With 92% of the votes counted, results showed that Netanyahu’s Likud party got only 31 seats, while his rival Benny Gantz’s centrist Blue and White alliance has 32, according to Israeli media.
The results also showed that Labor-Gesher got 6, and Democratic Union had 5.
With such results, Netanyahu’s bloc of right-wing and ultra-Orthodox parties is expected to get 55 seats, while the centre-left bloc would head with 56 of 120 seats.
Any prime minister needs a majority of 61 seats in parliament to form a government.
Netanyahu delivered a speech on Wednesday to his Likud party, saying that he will wait for the official results of the election. He insisted that he would form “a strong Zionist government.”
To strengthen his situation in the elections, Netanyahu vowed last week to annex parts of the occupied West Bank if he returned to office this week. He announced that he intends to impose “Israeli sovereignty over the Jordan Valley and northern Dead Sea.”
On Tuesday, six million Israelis headed to the polling stations to cast their ballots with voter turnout reaching 60%, according to Israeli media, compared to 61.3% in April’s vote and less than 62.4% in the 2015 election.
The September election is the second in five months as Netanyahu failed to form a coalition following April’s election.

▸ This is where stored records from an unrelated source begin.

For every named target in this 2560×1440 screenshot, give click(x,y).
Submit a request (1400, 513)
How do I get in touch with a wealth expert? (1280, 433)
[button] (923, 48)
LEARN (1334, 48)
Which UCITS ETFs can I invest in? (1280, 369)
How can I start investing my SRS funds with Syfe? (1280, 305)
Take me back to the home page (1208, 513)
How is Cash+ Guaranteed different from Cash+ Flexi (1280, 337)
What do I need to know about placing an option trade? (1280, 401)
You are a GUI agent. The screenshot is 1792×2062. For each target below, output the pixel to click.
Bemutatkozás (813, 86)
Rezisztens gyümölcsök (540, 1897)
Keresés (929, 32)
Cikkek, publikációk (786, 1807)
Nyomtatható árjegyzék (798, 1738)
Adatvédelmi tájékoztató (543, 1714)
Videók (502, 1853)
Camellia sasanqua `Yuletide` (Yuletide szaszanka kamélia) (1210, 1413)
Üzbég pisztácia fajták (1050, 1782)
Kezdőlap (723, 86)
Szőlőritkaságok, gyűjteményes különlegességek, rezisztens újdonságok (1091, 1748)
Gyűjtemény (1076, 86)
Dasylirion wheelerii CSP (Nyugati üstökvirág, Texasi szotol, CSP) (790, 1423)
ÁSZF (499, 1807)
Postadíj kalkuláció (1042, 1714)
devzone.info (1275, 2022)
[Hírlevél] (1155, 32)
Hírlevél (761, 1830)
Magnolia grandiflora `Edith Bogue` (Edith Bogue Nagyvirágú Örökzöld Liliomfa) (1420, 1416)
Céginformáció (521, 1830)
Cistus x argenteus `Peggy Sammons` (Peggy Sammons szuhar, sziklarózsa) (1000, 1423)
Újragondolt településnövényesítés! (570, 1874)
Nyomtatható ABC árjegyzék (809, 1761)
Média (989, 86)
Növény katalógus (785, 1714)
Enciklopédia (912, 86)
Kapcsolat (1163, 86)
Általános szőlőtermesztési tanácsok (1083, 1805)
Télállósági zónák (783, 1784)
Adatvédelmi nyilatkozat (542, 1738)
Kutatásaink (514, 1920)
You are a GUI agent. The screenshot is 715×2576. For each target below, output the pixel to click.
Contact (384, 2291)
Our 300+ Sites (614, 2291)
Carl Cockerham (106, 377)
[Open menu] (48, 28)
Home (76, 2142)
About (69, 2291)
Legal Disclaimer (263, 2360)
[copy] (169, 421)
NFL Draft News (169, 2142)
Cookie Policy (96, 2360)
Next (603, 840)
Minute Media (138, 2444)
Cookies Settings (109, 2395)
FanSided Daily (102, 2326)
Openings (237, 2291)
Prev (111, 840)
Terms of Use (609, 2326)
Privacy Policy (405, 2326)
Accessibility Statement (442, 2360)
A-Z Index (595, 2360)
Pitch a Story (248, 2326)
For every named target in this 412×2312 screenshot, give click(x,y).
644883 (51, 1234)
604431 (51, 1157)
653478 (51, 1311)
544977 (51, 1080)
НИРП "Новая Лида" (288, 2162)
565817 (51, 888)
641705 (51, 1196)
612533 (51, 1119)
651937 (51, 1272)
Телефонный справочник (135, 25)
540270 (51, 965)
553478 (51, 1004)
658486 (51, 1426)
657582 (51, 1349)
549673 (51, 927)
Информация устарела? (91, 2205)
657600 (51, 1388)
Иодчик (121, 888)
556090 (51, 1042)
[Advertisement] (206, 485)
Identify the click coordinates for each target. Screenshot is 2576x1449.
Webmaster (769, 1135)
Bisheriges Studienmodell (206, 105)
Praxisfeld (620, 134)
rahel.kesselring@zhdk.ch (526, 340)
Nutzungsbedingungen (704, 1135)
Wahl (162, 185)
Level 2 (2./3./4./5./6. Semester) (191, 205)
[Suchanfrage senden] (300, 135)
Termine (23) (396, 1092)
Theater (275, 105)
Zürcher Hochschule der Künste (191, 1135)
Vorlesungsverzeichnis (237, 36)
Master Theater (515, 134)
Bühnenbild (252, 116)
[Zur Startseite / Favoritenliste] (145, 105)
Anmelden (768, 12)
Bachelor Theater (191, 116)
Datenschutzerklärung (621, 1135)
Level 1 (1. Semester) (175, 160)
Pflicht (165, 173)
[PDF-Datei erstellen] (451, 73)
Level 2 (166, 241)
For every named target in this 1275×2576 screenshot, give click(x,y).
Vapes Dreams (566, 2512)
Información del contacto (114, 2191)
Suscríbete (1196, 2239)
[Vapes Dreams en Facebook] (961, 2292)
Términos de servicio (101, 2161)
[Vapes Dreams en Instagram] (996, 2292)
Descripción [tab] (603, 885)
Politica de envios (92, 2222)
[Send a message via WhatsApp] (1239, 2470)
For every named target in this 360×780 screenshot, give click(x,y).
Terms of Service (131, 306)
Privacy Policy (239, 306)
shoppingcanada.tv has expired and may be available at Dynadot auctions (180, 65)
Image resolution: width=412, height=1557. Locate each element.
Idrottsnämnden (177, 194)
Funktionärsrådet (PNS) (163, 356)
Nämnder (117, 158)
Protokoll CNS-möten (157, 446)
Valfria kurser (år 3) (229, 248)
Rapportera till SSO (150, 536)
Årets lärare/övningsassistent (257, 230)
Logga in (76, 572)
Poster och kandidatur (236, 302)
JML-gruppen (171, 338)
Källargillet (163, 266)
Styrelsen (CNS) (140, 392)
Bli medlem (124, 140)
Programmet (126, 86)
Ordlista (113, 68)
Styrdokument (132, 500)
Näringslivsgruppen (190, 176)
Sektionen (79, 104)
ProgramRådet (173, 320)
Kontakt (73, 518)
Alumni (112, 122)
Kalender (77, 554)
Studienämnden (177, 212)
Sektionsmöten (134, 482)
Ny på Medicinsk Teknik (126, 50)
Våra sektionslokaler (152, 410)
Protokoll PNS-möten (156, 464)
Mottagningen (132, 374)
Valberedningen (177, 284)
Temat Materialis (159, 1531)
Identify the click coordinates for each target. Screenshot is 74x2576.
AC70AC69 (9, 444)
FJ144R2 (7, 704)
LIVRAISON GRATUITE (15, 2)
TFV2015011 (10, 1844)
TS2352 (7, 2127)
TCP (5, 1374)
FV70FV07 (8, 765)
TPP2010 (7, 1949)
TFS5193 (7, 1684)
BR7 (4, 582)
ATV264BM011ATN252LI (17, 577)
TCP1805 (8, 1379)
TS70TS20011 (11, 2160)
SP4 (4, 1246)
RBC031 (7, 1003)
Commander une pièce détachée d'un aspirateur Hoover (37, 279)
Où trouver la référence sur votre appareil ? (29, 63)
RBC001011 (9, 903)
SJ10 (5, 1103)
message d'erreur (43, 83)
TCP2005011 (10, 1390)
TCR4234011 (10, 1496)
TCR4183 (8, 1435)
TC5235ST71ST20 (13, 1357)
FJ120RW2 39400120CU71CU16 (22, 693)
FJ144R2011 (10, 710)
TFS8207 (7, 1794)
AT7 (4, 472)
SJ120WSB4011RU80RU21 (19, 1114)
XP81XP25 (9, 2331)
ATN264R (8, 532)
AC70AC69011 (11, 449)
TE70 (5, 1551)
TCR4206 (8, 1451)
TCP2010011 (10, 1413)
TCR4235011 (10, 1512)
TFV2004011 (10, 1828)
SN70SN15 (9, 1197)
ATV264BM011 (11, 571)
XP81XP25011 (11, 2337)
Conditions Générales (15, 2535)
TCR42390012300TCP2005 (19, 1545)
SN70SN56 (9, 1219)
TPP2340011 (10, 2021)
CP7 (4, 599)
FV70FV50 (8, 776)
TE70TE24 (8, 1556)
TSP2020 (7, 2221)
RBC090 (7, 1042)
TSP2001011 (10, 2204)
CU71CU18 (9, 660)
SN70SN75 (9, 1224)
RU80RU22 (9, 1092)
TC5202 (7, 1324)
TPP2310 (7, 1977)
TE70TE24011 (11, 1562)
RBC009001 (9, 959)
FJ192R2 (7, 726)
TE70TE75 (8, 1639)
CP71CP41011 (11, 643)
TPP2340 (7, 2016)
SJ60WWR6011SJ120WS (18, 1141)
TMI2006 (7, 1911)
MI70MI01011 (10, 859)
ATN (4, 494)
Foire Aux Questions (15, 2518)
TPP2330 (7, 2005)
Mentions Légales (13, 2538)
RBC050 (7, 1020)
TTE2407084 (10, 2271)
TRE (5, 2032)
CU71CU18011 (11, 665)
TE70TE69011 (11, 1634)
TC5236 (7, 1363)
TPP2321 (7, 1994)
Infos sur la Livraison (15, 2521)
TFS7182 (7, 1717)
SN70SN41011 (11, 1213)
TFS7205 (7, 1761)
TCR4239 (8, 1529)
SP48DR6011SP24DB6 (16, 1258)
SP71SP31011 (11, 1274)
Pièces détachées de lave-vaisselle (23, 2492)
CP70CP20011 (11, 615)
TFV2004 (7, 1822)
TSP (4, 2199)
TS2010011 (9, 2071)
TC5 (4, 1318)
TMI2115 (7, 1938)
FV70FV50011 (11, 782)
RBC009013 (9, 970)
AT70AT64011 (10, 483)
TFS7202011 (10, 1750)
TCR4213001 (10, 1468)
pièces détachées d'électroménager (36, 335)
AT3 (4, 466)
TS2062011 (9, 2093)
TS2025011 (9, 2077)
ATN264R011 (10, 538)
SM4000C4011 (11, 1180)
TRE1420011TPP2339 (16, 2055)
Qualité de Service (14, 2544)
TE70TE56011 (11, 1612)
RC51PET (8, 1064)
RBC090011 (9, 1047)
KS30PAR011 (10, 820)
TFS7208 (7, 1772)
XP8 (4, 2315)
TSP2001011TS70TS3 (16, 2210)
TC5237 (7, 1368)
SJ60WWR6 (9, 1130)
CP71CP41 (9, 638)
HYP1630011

Netanyahu still faces “dangerous” charges of bribery, fraud, and breach of trust in three cases pending a final hearing.
Netanyahu’s Likud National Liberal Movement is a right-wing party established in 1973. He has been in power since 2009, besides another term from 1996 to 1999.
Meanwhile, Gantz, Netanyahu’s strongest rival, formed the centrist Blue and White alliance with a promise to unite the country from the division which took place in recent years.